Though a man may be victimized and, finally, destroyed, he may yet remain “undefeated” by refusing to yield in the face of his victimization, and by confronting his sense of destruction and death with honor, on his own terms.  In this sense, as Santiago in The Old Man and the Sea says, “A man can be destroyed but not defeated.” (n.p.)

Thus, though the Hemingway hero meets such tragic fate and ending by the time the book or story comes to an end, he still has his dignity to fall back on as he can never be defeated nor destroyed. Bryant Mangum also presents the same argument in Ernest Hemingway. Mangum goes on to explain that Hemingway’s stories may follow the same pattern as that of the myths and epics which ends up in tragic death.
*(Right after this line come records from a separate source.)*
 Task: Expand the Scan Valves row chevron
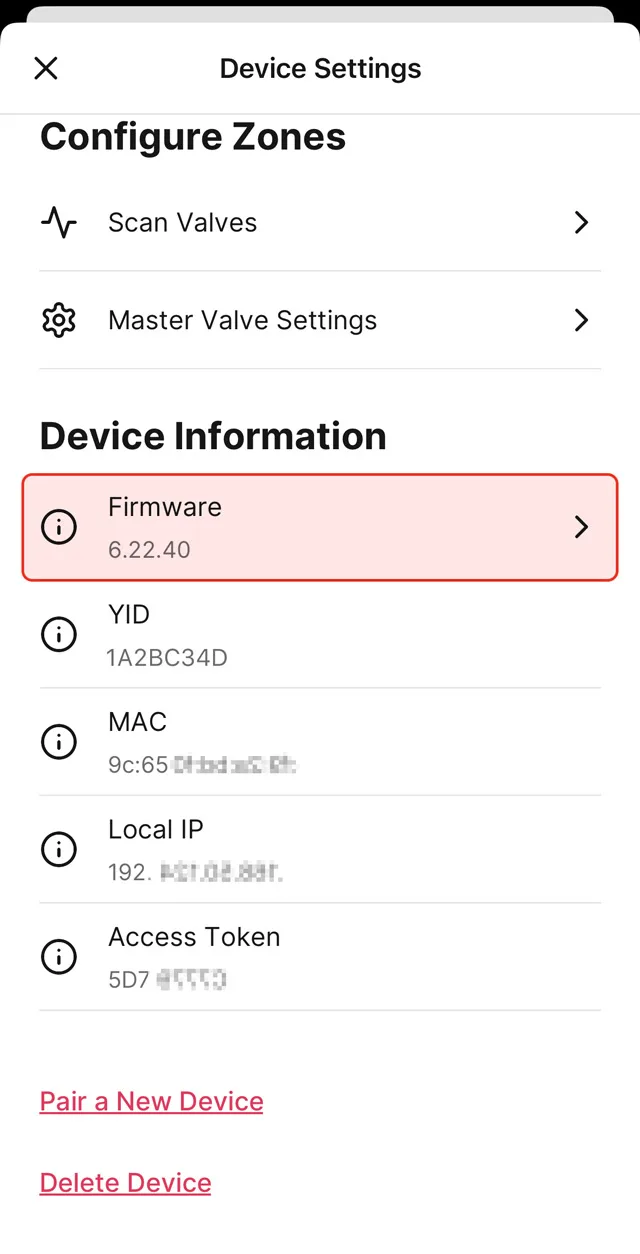click(581, 222)
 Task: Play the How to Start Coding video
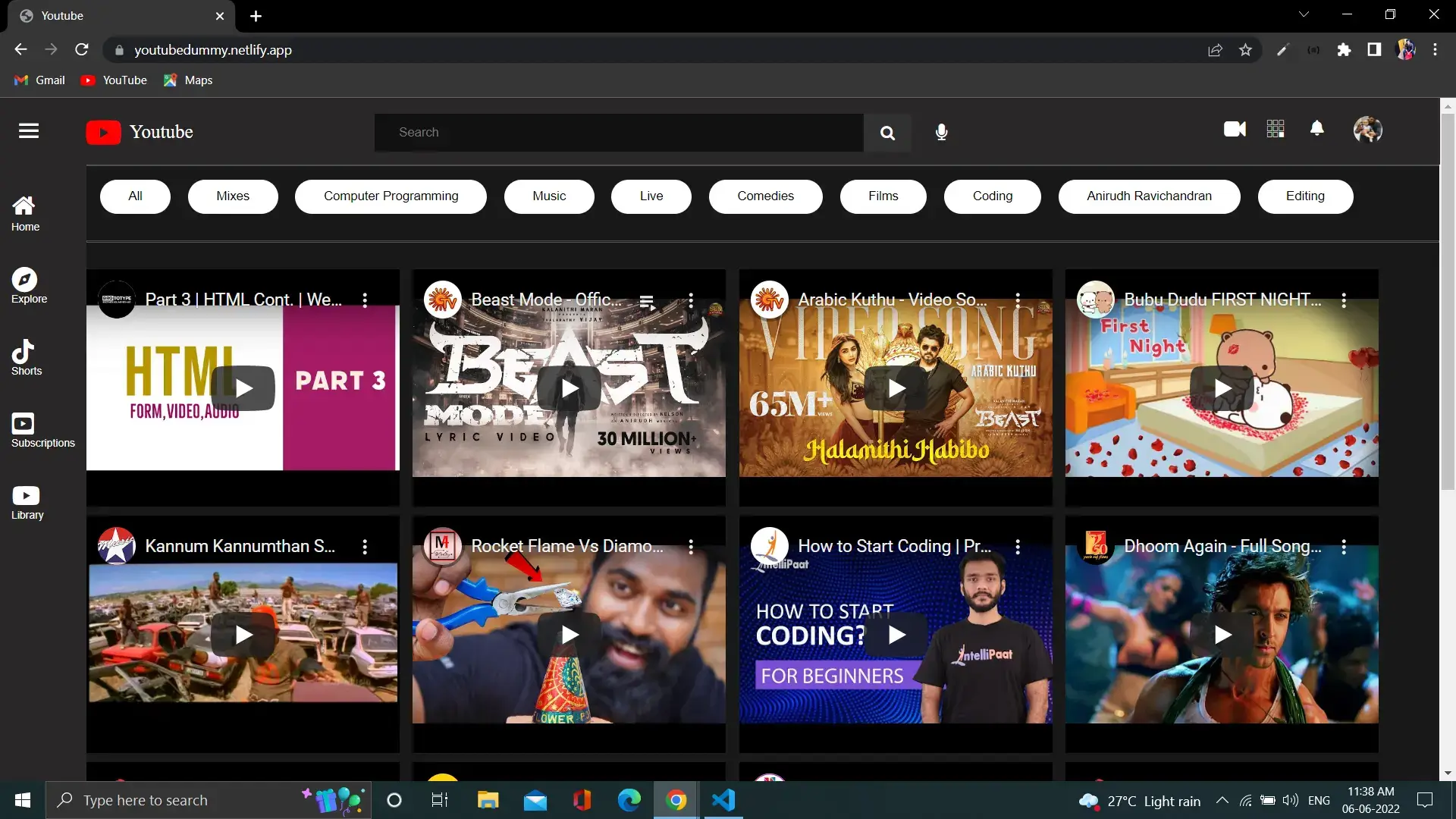pyautogui.click(x=896, y=635)
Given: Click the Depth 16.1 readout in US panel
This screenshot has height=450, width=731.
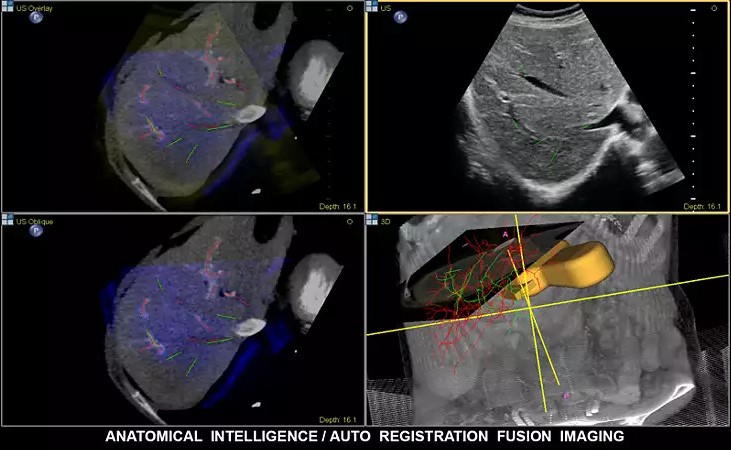Looking at the screenshot, I should coord(701,206).
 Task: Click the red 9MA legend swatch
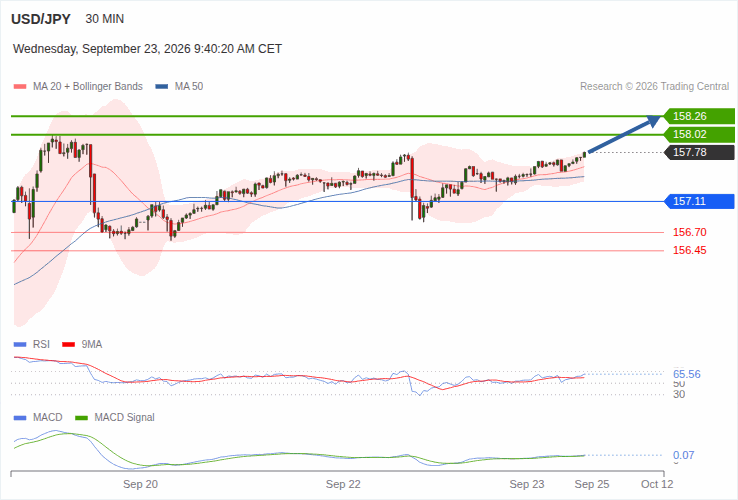tap(69, 345)
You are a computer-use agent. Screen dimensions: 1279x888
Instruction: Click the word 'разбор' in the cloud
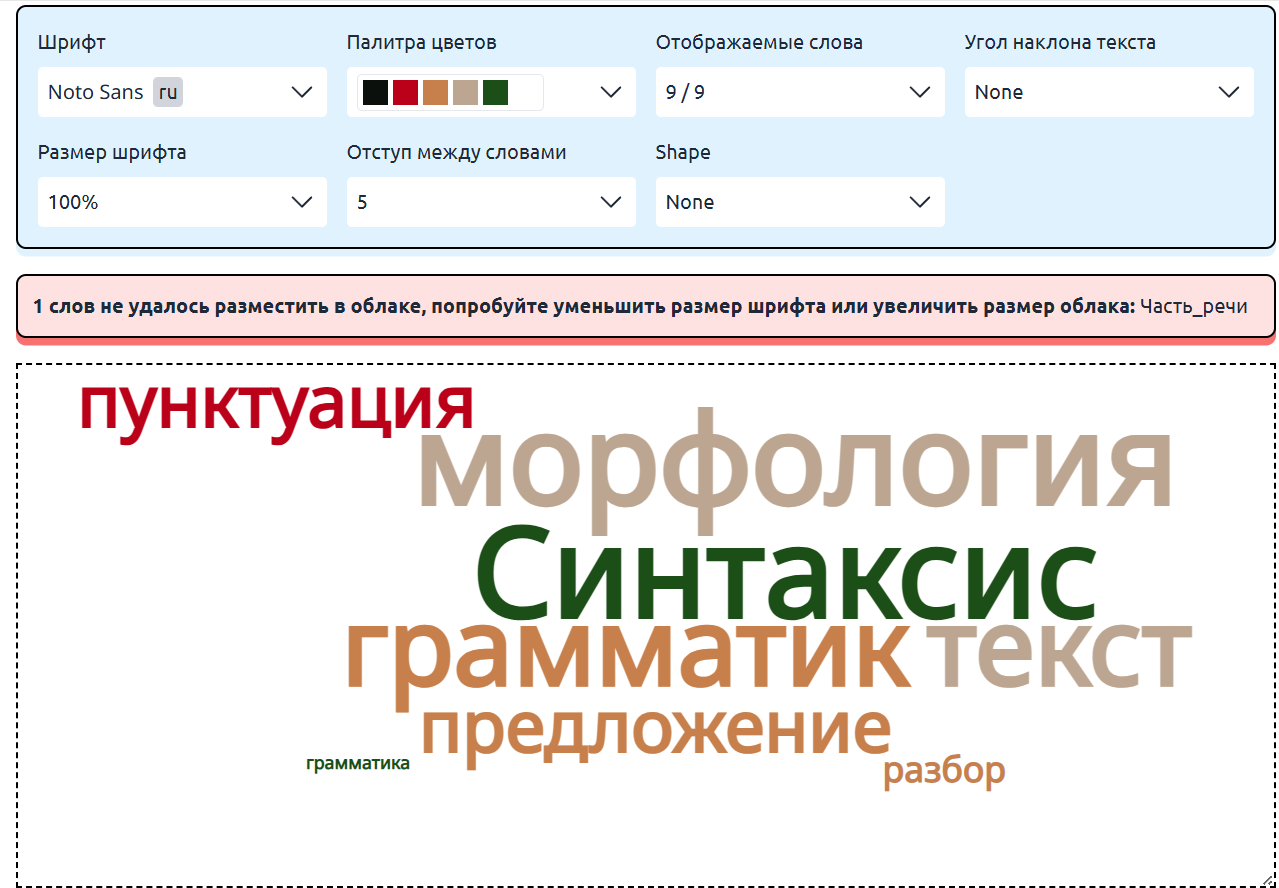[x=943, y=771]
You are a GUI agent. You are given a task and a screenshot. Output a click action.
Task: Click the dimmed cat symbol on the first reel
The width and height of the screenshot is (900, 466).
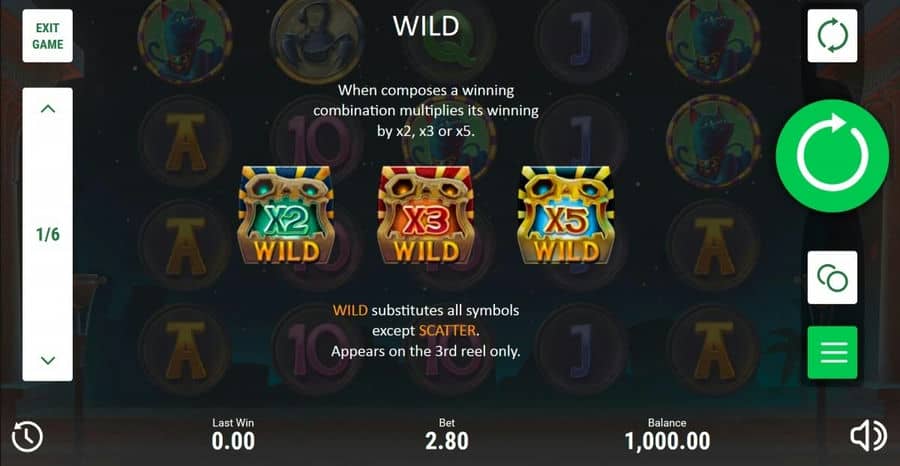click(x=185, y=36)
This is one recurring pattern in such literary works because the lives of the heroes can only come to a full circle with their deaths. The Hemingway hero is of no exemption as the hero meets death but a dignified death. Using Mangum own words, the hero’s death becomes triumphant because there “is the knowledge that it can be faced gracefully and with courage” (n.p.).

Conclusion

            In conclusion, the Hemingway hero is the unconventional type of hero who manages to be very different from the usual depictions of the masculine and magnificent hero. However, like all the other heroes, the Hemingway heroes consist of that one great trait which negates his other flaws and faults. The Hemingway hero survives reality because for him, reality is nothing and he is answerable to no one, not even a divine force. Ultimately, what should be remembered though is that the Hemingway hero also finds a reason to live and exist for no matter how trivial; be it a hot meal, a glass of brandy or a woman and this is what makes the Hemingway hero a true hero—he is able to be honest to himself and fully accept that there is something he needs amidst the belief that there is nothing he should need.

Works Cited

Guerin, Wilfred et al. A Handbook of Critical Approaches to Literature. New York: Oxford University Press, 2005. Print.

Hemingway, Ernest. “A Clean and Well-lighted Place”. The Complete Short Stories of Ernest Hemingway. New York: Simon & Schuster, 2003. 288-291. Web. 24 July 2010.

Hemingway, Ernest. Farewell to Arms. New York: Macmillan Publishing Company, 1986. Print.

Hemingway, Ernest. The Sun Also Rises. New York: Scribner, 1995. Print.

Miles, Melvin C. Basic Overview of Ernest Hemingway. Web. 23 July 2010.

Mangum, Bryant. “Ernest Hemingway”. Critical Survey of Short Fiction. Ed. Frank Magill.  Salem Press, 1982.  pp. 1621-28. Web. 23 July 2010.